Japanese Language Learning Resources
|Learning styles vary and sometimes learners need supplementary materials to help them succeed in their language acquisition efforts. Learners of the Japanese language are no different so we’ve compiled a list of useful resources to supplement your everyday language studies. Whether you need more practice reading, writing, or listening, there is probably something out there for you. Here are some ideas of where to start.|
WaniKani is a web-service by Tofugu offering its users ways to learn kanji, radicals, and Japanese vocabulary through the use of mnemonics and spaced repetition in daily lessons and reviews. It is a useful memorization tool for people at all levels of Japanese. The project started in 2012 and has since expanded its dictionary to include over 2,000 kanji characters and 6,000 vocabulary words. It also has 60 levels of difficulty, the first 3 of which are free to try.
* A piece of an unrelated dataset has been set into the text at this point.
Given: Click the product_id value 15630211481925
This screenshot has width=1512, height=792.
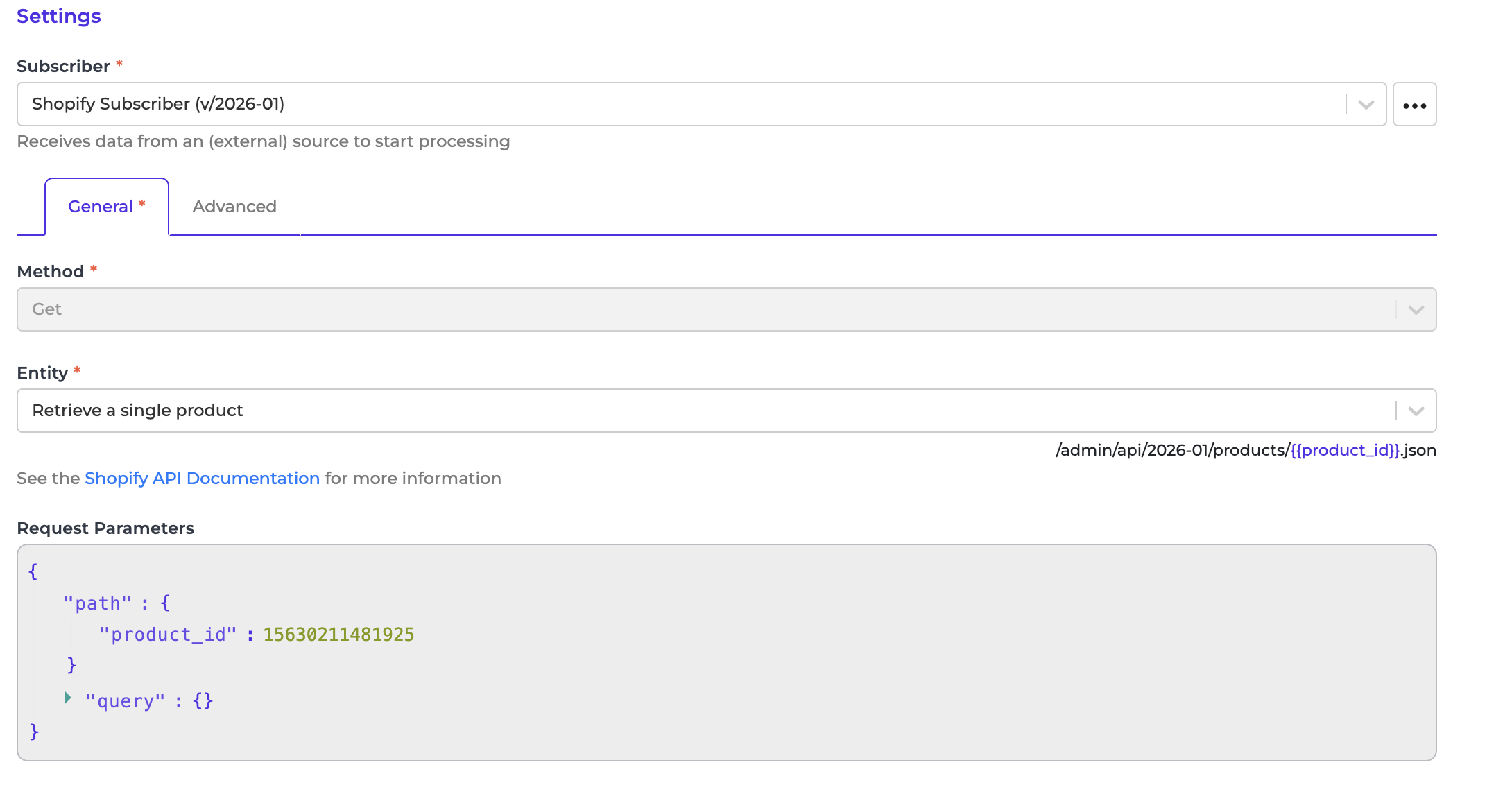Looking at the screenshot, I should (338, 635).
Jisho is the Japanese word for the dictionary and that’s just what Jisho.org is. Using several data sources including JMdict, Tatoeba, KanjiVG, DBpedia, and WaniKani audio, Jisho.org is a fantastic resource that offers not only definitions, but also stroke orders, and audio for the vocabulary in question. Don’t know how to read a kanji? No problem! You can use the “draw” search option and draw it instead. Not too sure of how to write the character? You can search by radicals or even just say the word.
NHK – News Web Easy
Nihon Hōsōkyōkai (NHK) is Japan’s national television broadcaster and one of the go-to sources for all Japan-related news. They have several services including online broadcasting of news in 18 different languages (NHK World). Aside from this, NHK also has their News Web Easy website offering news and other information about current events in an easy to read format that is great for Japanese language learners. By default, the website displays furigana (character reading in hiragana) above kanji but this can be toggled on or off when you start reading an article. You are also provided with options to listen to the article which provides great listening practice as well. Each article also provides a link to the regular versions witch the original and more difficult Japanese for those who want a bit more of a challenge.
Rikaichamp and Rikaikun
If you regularly browse the internet in Japanese, come across words you can’t read or understand, and have to copy and paste them into an online dictionary, the Rikaichamp plugin for Firefox and Rikaikun plugin for Google Chrome are fantastic resources that can save you a great amount of time. When the plugins are toggled on, one can simply hover their cursor over the word that they do not understand and information regarding the meaning of the words and individual kanji will show up on the screen. These are great resources for those who have some understanding of the Japanese language and need a little help here and there. We do not recommend using the plugins for 100% of your browsing as it will ultimately only serve to hinder your growth. A little bit goes a long way.
Japanese (Renzo Inc.)
At its base, Japanese is a dictionary app that can run with or without an internet connection. It is complete with handwriting recognition, conjugation search, and a text reader for when you need help reading sentences on a website or in a text message. Aside from its dictionary function, Japanese also offers study tools in the form of flashcards, text-to-speech, and JLPT study lists. You can even create and share your own flashcard study decks and share them with friends.
Satori Reader (Brak Software, Inc.)
For those who are struggling with reading and listening in Japanese, Satori Reader is a wonderful app that can address both of these areas. Offering a variety of reading materials, Satori allows users to adjust the difficulty of each reading by choosing to have furigana displayed all kanji, base what furigana are displayed on your personal skill level, or not at all. Many readings have audio available to listen to and even download. Use the text and audio to improve reading and listening comprehension or even as tools to improve your speaking through shadowing. The two episodes of each series of content are available for unlimited use without a subscription. A pro subscription opens up the complete library of more than 350 episodes (more added regularly), audio, annotations, and human feedback.
TangoRisto (Javier Artiles)
Like Satori Reader, TangoRisto offers reading materials of varying genres. The difference is that these readings are sources from other sources including NHK News Web Easy, NHK News, Japanese folk tales, and Matcha travel magazine. Readers can take advantage of features allowing for the sorting of articles by difficulty level, vocabulary highlighted by JLPT level, verb conjugation identifiers, bookmarks, and even furigana settings similar to those of Satori Reader. There is also audio content available for listening. TangoRisto is a free app and a great resource for those needing a bit more reading and listening practice that is regularly updated.
That’s a Wrap
This list is definitely not exhaustive of all the resources available to Japanese language learners around the world but these apps are definitely worth a look at if you are in a slump or need to add a bit of variety to your studies. Enjoy!